Description of the task
What this exercise needs is every entry restated as written, with no pictures.

Source material
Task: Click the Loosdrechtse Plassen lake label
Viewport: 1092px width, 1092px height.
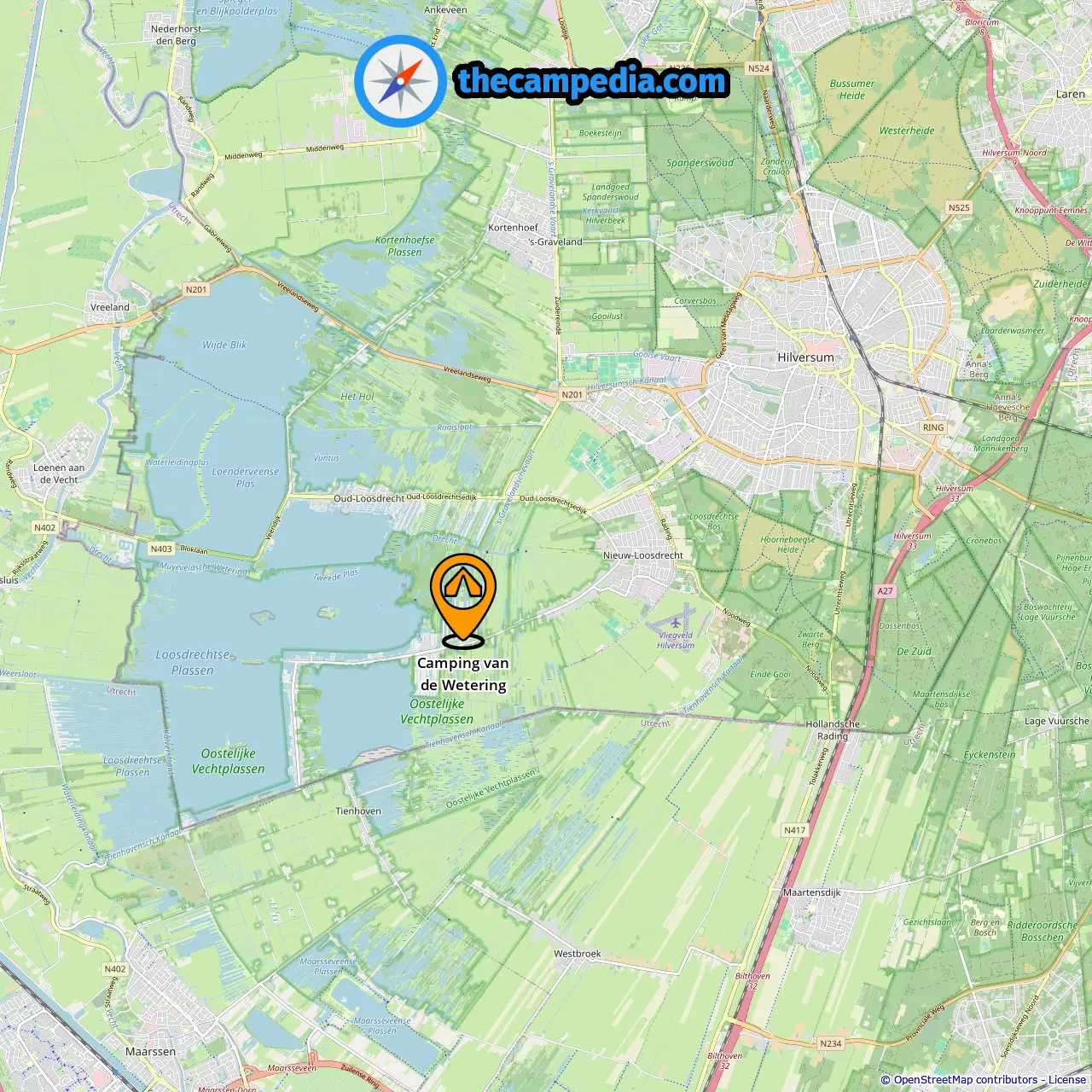Action: click(193, 663)
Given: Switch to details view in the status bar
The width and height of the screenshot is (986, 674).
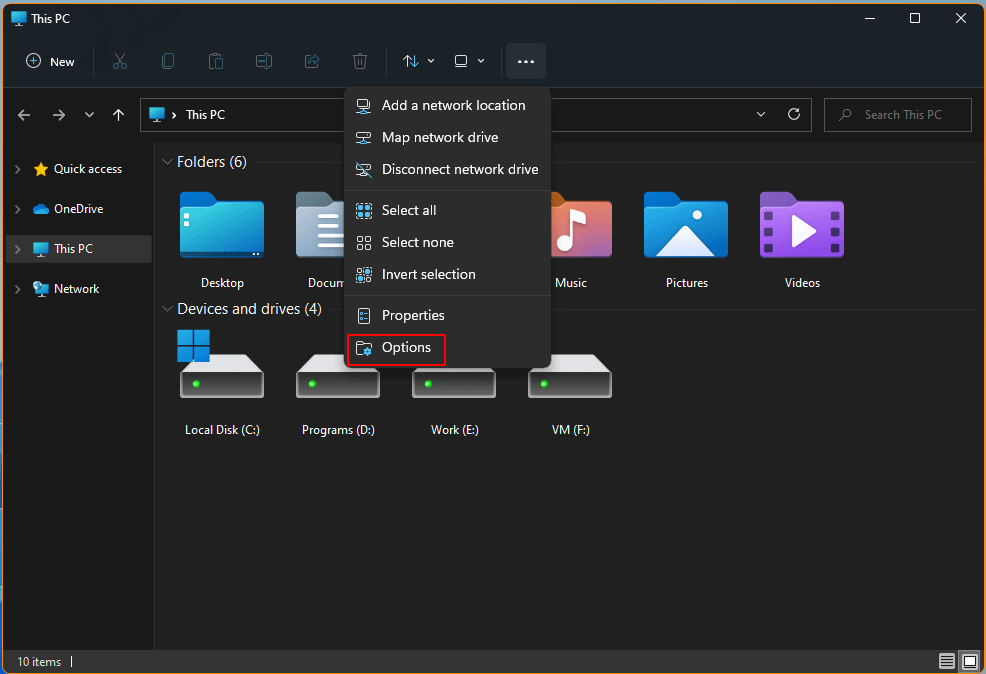Looking at the screenshot, I should (x=946, y=661).
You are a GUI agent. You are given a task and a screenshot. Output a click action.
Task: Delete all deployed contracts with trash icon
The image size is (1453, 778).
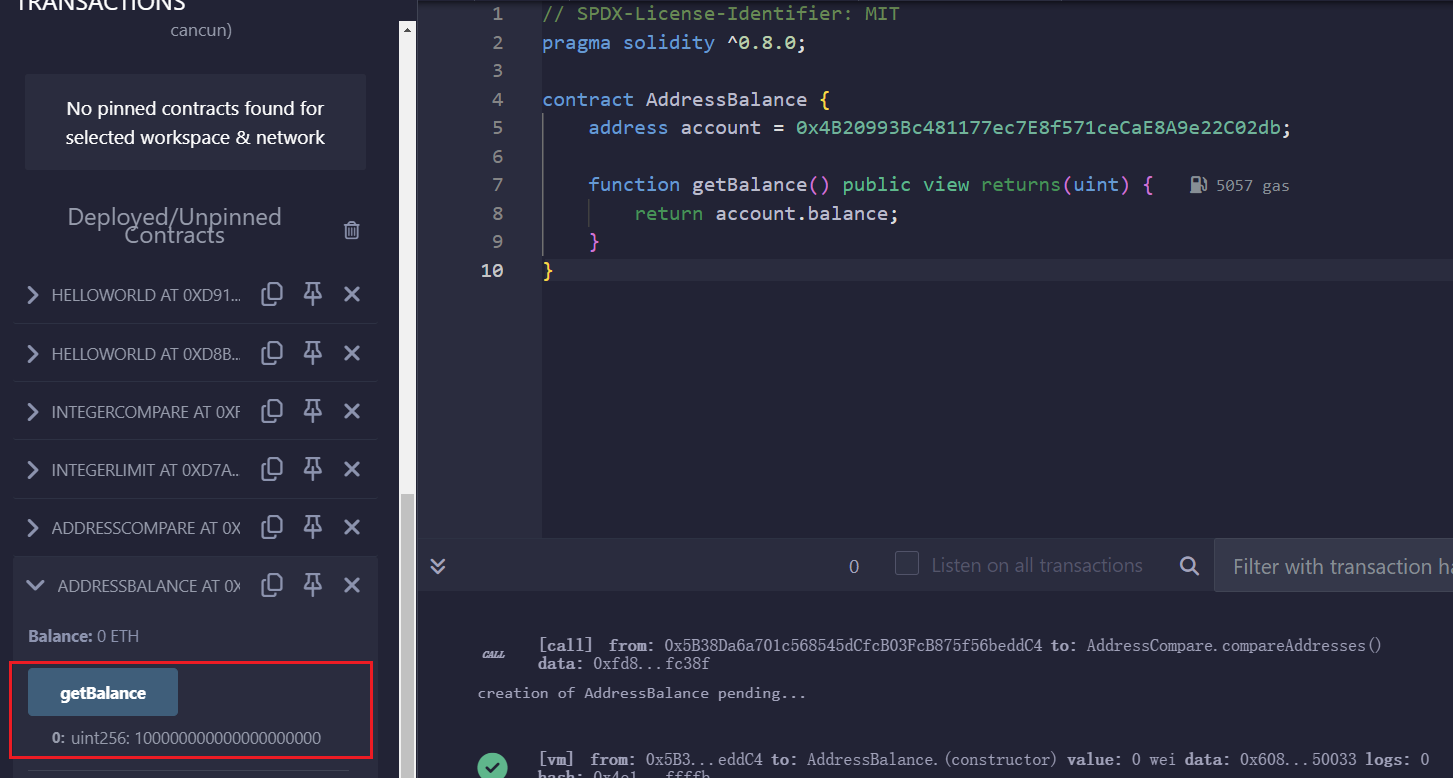coord(352,230)
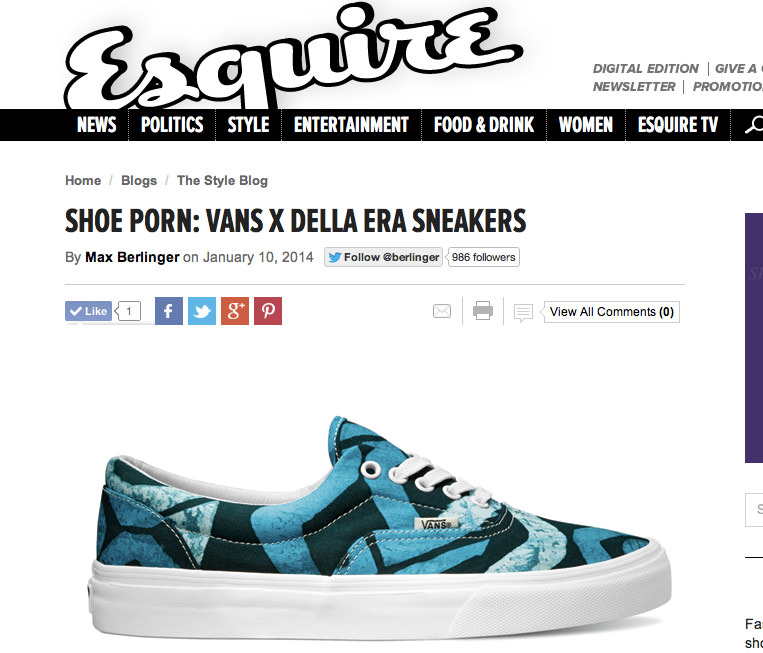763x653 pixels.
Task: Click the Esquire logo
Action: pyautogui.click(x=292, y=58)
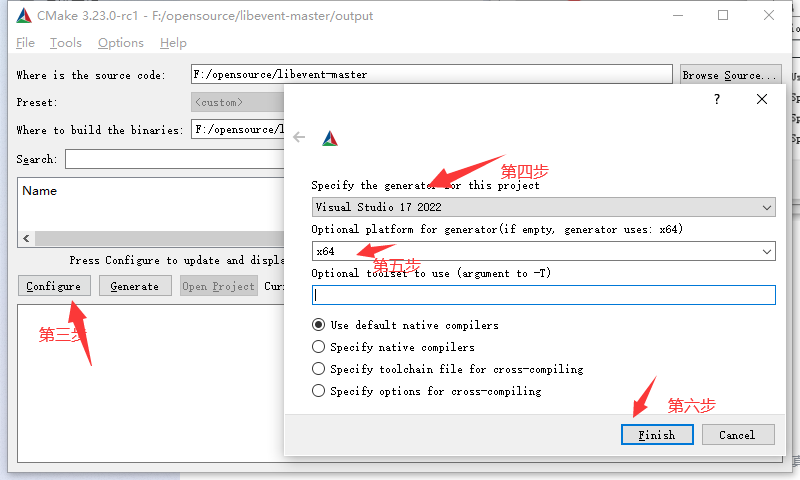Close the generator dialog with X
800x480 pixels.
[x=762, y=99]
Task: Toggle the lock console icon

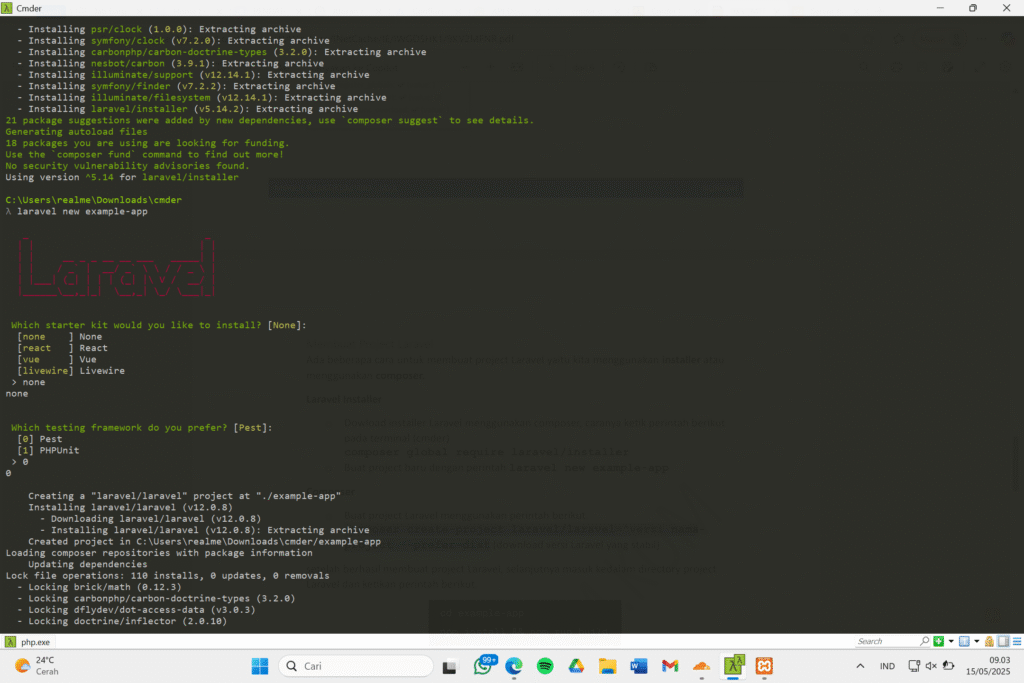Action: pyautogui.click(x=988, y=641)
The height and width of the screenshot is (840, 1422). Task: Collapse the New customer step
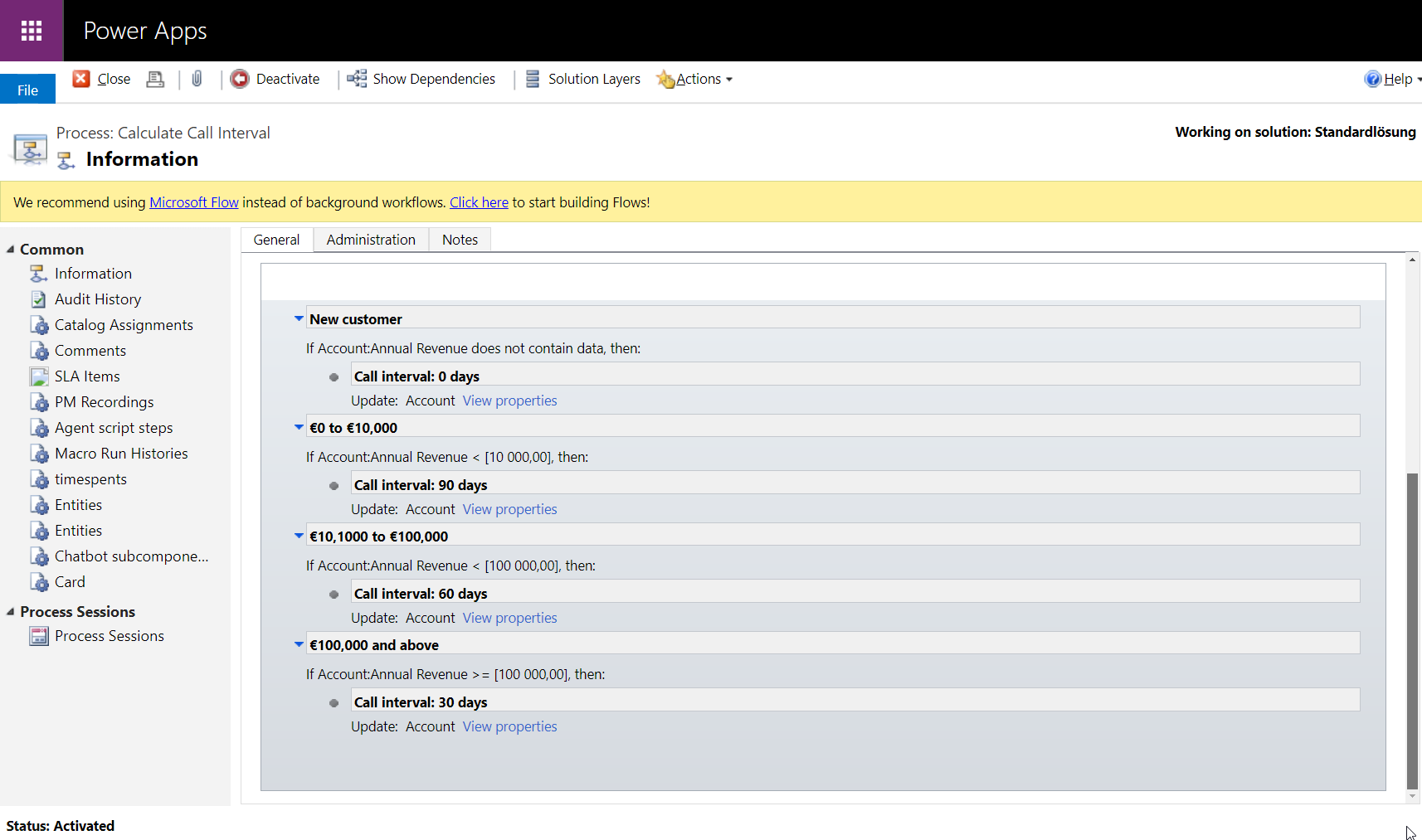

Task response
Task: Click the Loosdrechtse Plassen lake label
Viewport: 1092px width, 1092px height.
Action: click(193, 663)
Given: Switch to details view in the status bar
The width and height of the screenshot is (986, 674).
Looking at the screenshot, I should (x=946, y=661).
You are a GUI agent. You are given a task and a screenshot. Output a click action.
Task: Delete all deployed contracts with trash icon
The image size is (1453, 778).
coord(352,230)
763x653 pixels.
Task: Click the Esquire logo
Action: pyautogui.click(x=292, y=58)
Close the generator dialog with X
800x480 pixels.
[x=762, y=99]
Task: Toggle the lock console icon

Action: pyautogui.click(x=988, y=641)
The height and width of the screenshot is (840, 1422). Task: Collapse the New customer step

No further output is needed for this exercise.